STUDY DESIGN AND METHODS: Fibrinogen measurements were established in plasma samples each diluted in vitro to 30 or 50% with isotonic saline, hydroxyethyl starch (HES) 130/0.4, and human albumin. Fibrinogen levels were assessed using an antigen determination, three photo-optical Clauss methods, one mechanical Clauss method, a prothrombin-derived method, and viscoelastic measurement through thromboelastometry.

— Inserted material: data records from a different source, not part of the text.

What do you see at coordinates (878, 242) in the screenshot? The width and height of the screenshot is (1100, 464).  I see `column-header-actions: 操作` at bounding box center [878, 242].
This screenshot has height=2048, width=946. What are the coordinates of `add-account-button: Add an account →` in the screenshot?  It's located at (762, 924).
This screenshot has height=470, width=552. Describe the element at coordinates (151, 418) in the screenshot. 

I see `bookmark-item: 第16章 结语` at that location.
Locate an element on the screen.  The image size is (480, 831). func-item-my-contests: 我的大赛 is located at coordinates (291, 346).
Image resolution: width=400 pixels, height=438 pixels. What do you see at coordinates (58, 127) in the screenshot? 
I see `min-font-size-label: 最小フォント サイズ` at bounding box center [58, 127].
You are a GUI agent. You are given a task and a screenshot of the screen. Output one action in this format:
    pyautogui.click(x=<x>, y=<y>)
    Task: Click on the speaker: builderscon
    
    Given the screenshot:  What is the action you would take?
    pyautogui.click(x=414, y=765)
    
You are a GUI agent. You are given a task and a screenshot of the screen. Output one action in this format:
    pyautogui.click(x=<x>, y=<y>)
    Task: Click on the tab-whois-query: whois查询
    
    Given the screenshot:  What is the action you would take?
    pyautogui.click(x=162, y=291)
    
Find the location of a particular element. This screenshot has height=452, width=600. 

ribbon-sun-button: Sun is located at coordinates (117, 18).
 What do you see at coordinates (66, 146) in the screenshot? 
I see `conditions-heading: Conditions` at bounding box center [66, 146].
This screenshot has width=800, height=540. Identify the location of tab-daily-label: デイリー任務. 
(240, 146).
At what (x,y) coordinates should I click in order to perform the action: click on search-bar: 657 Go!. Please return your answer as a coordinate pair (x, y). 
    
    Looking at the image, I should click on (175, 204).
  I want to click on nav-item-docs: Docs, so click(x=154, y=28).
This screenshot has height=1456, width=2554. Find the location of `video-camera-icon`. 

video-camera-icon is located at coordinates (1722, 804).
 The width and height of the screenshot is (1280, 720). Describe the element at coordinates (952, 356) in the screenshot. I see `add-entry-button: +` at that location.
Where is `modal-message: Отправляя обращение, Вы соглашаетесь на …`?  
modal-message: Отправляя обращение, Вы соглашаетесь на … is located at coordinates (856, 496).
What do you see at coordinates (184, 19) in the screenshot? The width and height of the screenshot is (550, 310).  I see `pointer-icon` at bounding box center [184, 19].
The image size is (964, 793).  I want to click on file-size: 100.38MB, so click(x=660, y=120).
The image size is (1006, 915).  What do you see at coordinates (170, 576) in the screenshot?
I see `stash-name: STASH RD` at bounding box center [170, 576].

RESULTS: Measurement of fibrinogen levels was significantly different when performed on alternate analytical platforms. By 30 and 50% dilution with HES 130/0.4 coagulation analyzers using the photo-optical Clauss methods significantly overestimated levels of fibrinogen. Dilution with human albumin did not affect fibrinogen levels except from one analyzer by 50% dilution level. Viscoelastic measurement of fibrin polymerization was reduced at both dilution levels and appeared to reflect the impairment of fibrin polymerization induced by HES 130/0.4 and to a lesser extent human albumin.

CONCLUSION: This study demonstrated that different automated coagulation analyzers revealed significantly different levels of fibrinogen. The presence of colloid plasma expander gave rise to erroneous high levels of fibrinogen returned from some coagulation analyzers employing the method of Clauss.